34. Dengan demikian, gereja-gereja di Indonesia menegaskan bahwa Injil adalah berita kesukaan yang utuh dan menyeluruh, untuk segenap makhluk, manusia dan alam lingkungan hidupnya serta keutuhannya; bahwa Injil yang seutuhnya diberitakan kepada manusia yang seutuhnya, sebab Injil itu menyangkut keseluruhan kehidupan manusia, tidak hanya kehidupan nanti di surga, tetapi juga kehidupan sekarang di dunia ini; bukan mengenai hanya jiwa atau roh manusia, melainkan juga mengenai keseluruhan keberadaannya, baik sebagai makhluk rohani maupun sebagai makhluk politik, makhluk sosial, makhluk ekonomi, makhluk ilmu dan teknologi, makhluk kebudayaan, makhluk keamanan, dan sebagainya.

## Data yang Ditampilkan
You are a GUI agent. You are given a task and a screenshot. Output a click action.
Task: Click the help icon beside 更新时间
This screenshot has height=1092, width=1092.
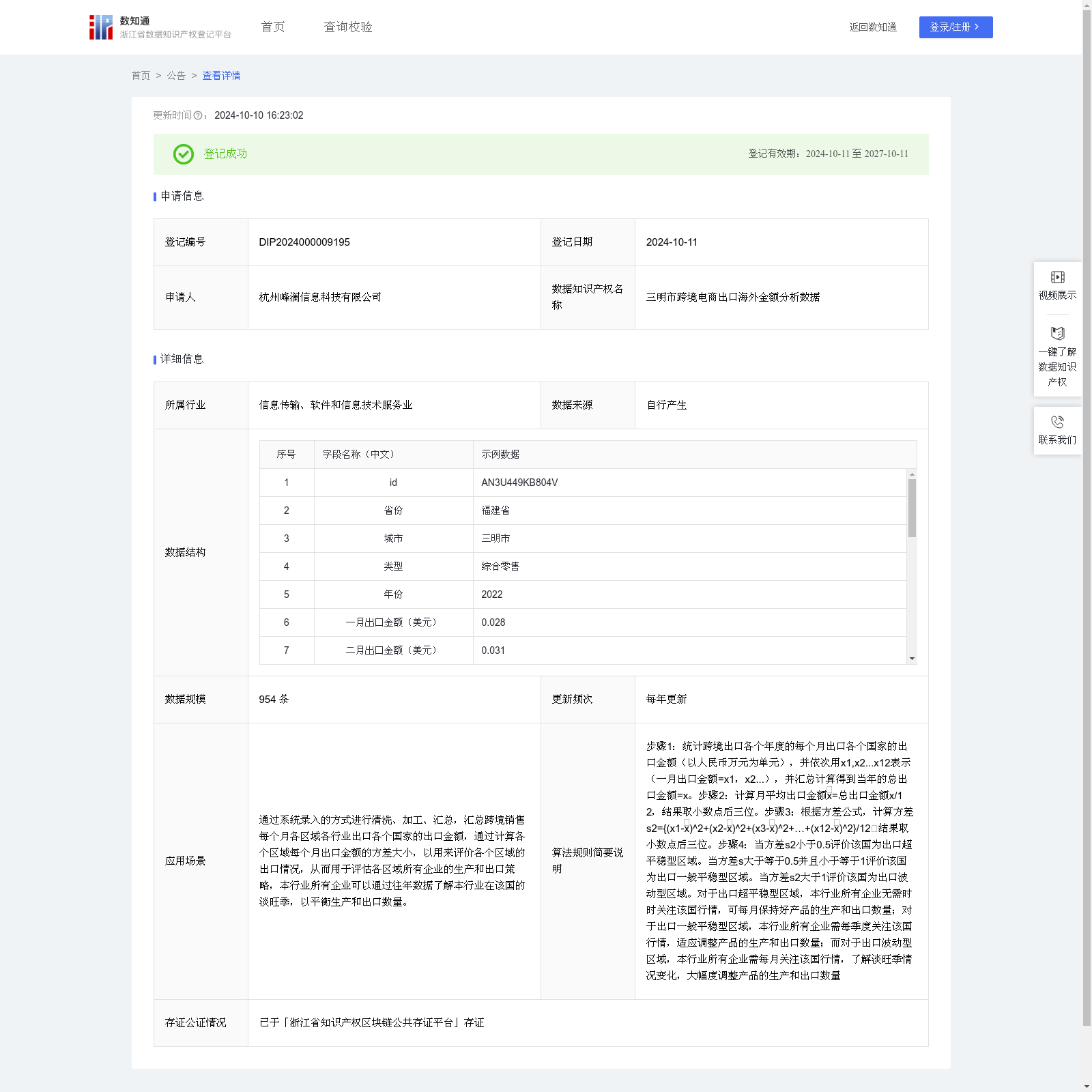pos(198,116)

## Tujuan A
Sebagai makhluk apa saja keberadaan manusia disebut dalam kutipan tentang Injil?
## Tujuan B
Tuliskan ulang bagian kutipan tentang Injil dari "34. Dengan demikian, gereja-gereja" sampai "keamanan, dan sebagainya." tanpa mengubah satu kata pun.

## Jawaban A
Makhluk rohani, makhluk politik, makhluk sosial, makhluk ekonomi, makhluk ilmu dan teknologi, makhluk kebudayaan, dan makhluk keamanan.

## Jawaban B
34. Dengan demikian, gereja-gereja di Indonesia menegaskan bahwa Injil adalah berita kesukaan yang utuh dan menyeluruh, untuk segenap makhluk, manusia dan alam lingkungan hidupnya serta keutuhannya; bahwa Injil yang seutuhnya diberitakan kepada manusia yang seutuhnya, sebab Injil itu menyangkut keseluruhan kehidupan manusia, tidak hanya kehidupan nanti di surga, tetapi juga kehidupan sekarang di dunia ini; bukan mengenai hanya jiwa atau roh manusia, melainkan juga mengenai keseluruhan keberadaannya, baik sebagai makhluk rohani maupun sebagai makhluk politik, makhluk sosial, makhluk ekonomi, makhluk ilmu dan teknologi, makhluk kebudayaan, makhluk keamanan, dan sebagainya.